Manjar Blanco - Dulce de Leche
Recipe

Manjar Blanco - Dulce de Leche Manjar Blanco - Dulce de Leche
Peruvian Caramel Milk Creme

Manjar Blanco - Dulce de Leche
Manjar Blanco - Dulce de Leche

Manjar Blanco, also known as Dulce de Leche isn't a dessert for itself. But as it's popular throughout South America and used in numerous cakes like Pionono, pastries, cookies like Alfajores and even ice cream in Peru, this sweat, caramel-like, sticky reduction of milk and sugar just belongs here.

Even though Manjar Blanco or Dulce de Leche is easy to find outside South America nowadays, homemade is so much better. The procedure of reducing the sugared milk to a thick and creamy caramel-like paste isn't difficult at all, but takes its time.

And just one recommendation if you want to enjoy a really good Manjar Blanco: stay away from preparing it by boiling a can of sweetened condensed milk in water for 90 minutes. In my opinion the results are more than disappointing and neither the taste nor the pudding-like consistency have anything to do with real Manjar Blanco. Yes I know the traditional preparation is a slow and time consuming process, but be assured it's worth every single minute.
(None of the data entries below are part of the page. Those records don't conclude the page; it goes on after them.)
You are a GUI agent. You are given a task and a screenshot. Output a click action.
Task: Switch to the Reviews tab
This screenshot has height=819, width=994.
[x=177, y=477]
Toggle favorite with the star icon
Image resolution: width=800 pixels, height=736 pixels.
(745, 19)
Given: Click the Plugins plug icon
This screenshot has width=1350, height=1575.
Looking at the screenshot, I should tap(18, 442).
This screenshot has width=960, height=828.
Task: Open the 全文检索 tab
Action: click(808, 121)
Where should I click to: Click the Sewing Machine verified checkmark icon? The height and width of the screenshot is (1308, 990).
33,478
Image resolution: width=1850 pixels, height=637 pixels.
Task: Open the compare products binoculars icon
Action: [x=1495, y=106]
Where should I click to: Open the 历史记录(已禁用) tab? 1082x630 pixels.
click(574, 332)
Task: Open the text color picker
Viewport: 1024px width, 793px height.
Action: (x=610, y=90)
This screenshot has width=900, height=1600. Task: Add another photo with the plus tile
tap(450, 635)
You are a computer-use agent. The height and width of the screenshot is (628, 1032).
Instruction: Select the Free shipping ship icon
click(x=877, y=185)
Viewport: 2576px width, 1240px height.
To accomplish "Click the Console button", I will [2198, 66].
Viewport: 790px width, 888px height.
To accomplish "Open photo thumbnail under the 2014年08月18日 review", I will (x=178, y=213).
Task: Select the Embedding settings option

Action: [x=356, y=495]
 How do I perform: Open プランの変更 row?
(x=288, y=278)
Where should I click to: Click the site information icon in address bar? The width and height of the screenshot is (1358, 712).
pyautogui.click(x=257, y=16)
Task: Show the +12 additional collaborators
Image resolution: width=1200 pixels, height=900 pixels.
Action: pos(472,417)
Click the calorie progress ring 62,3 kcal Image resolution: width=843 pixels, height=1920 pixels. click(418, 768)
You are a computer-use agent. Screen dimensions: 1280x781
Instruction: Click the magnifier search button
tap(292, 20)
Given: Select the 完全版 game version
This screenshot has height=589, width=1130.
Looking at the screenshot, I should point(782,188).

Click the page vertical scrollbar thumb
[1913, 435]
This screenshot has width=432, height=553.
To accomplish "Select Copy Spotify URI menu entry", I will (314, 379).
Recipe for Peruvian Manjar Blanco

Ingredients for Peruvian Manjar Blanco

  • 1 l fresh whole milk (no skim or "light" milk!)
  • 1/2 teaspoon baking soda
  • 250 g sugar
  • 1/2 teaspoon vanilla extract

Preparation of Peruvian Manjar Blanco

In a wide and high nonstick pot heat the milk. Once the milk is boiling, reduce heat to low and start whisking. Then carefully add the baking soda. It will foam heavily, so keep stirring to avoid boiling over. Once the volume falls add the sugar and slowly stir until sugar is dissolved.

Let simmer on very low heat, stirring here and there. The trick is finding a good balance between stirring only so much that the milk doesn't boil over or burn and leaving it simmering for enough time to let the liquid evaporate and the sugar caramelize. For the next 20 minutes it seems that nothing really happens. Be patient. Then the mixture slowly changes the color and gets creamier. As soon it's light golden and thickens, it's time to constantly, but slowly stir to avoid burning.

When the Manjor Blanco has a nice dark golden brown color and is very thick and sticky (this should be after about 40 minutes), it's ready. To determine if it has the right consistency, drag a spoon along the bottom of the pot, you should be able to see it for a few seconds; or take a teaspoon out on a small plate, if it stays the way you placed it, it's exactly right.

Remove from heat. Stir in the vanilla extract and let cool down. Give it a stir occasionally.

This recipe leaves you with around 240 g of Manjar Blanco und is enough for the filling of a Pionono or our recipe of Alfajores.